» WHAT TO DO
The answer is every line in the data below that contains the word "height".

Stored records
***
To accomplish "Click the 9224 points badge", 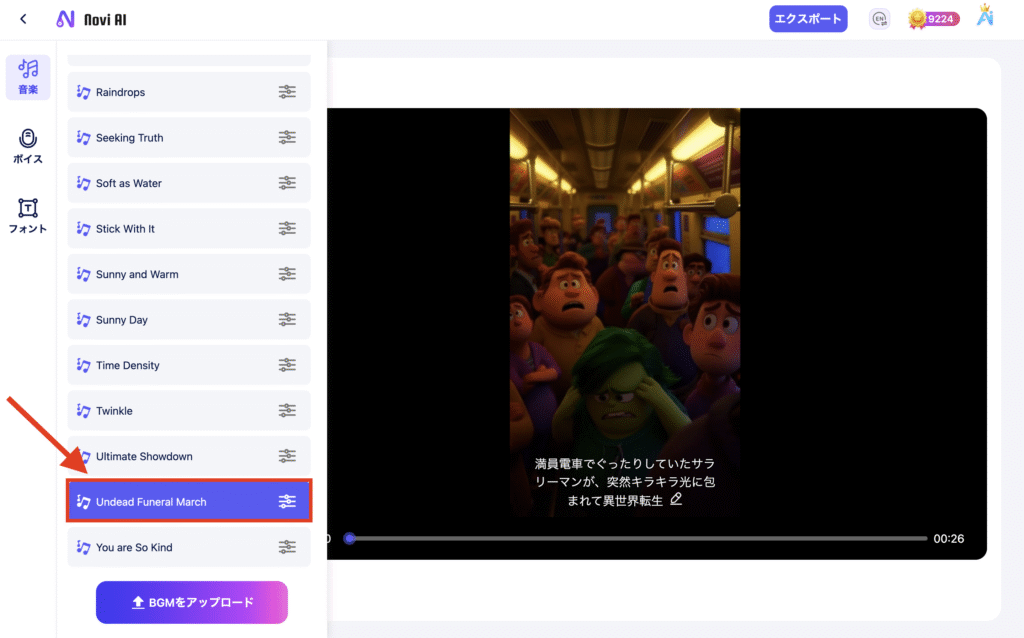I will (931, 19).
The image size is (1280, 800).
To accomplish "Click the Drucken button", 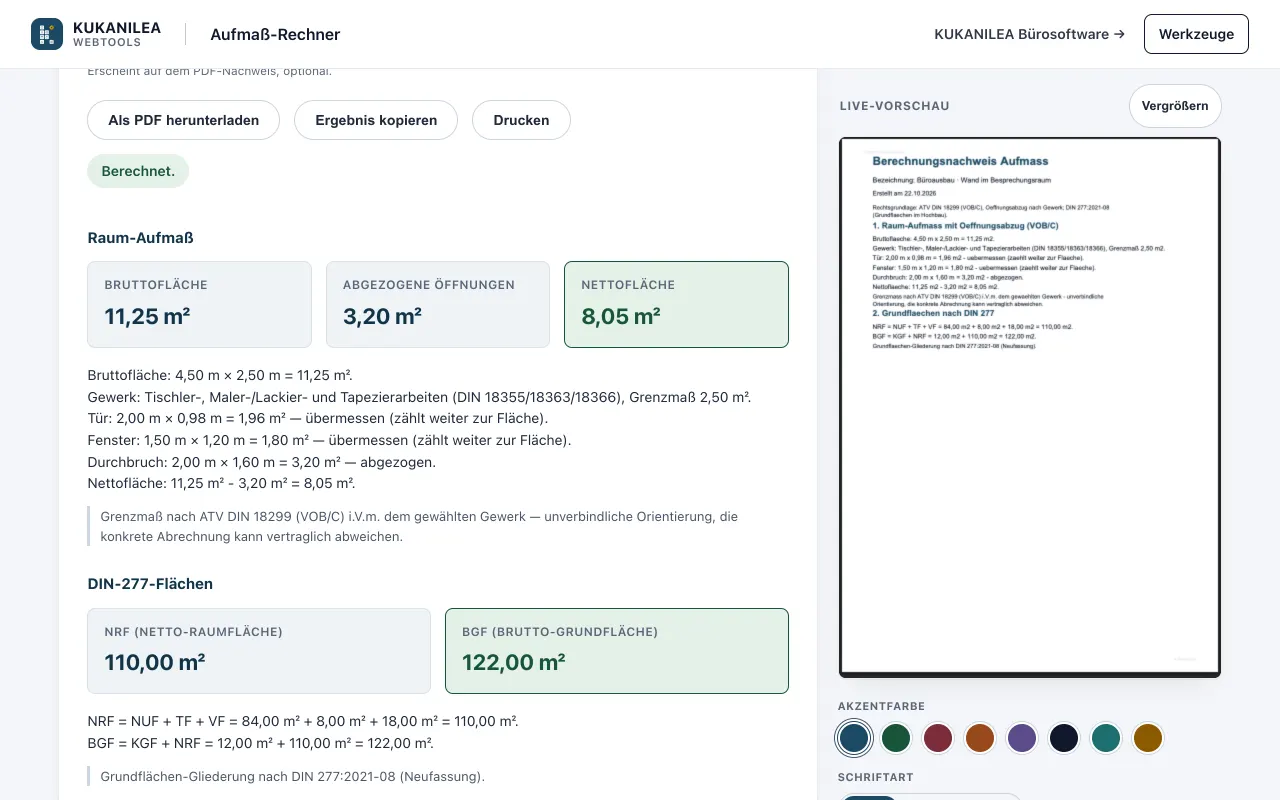I will tap(521, 120).
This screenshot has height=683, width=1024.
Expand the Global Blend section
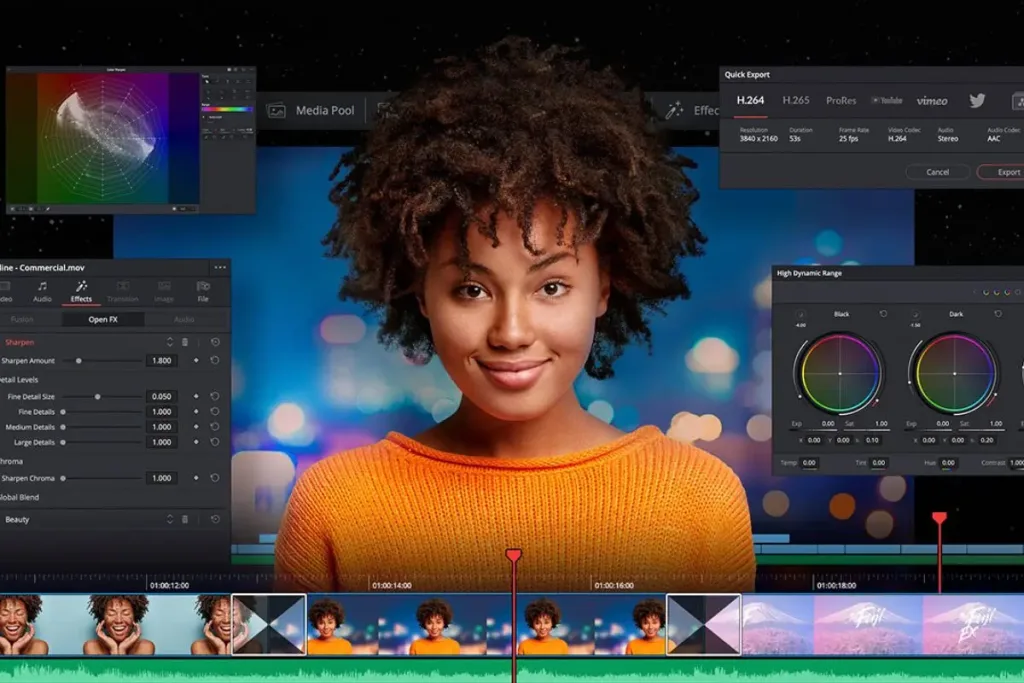pyautogui.click(x=20, y=497)
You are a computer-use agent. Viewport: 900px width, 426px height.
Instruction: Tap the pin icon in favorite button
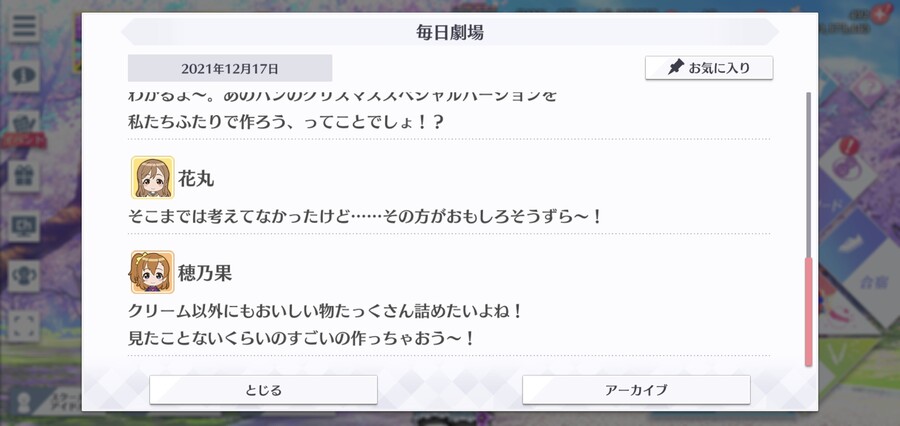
***
» PROBLEM SOLUTION
This screenshot has height=683, width=1024.
You are a computer-use agent. Viewport: 900px width, 426px height.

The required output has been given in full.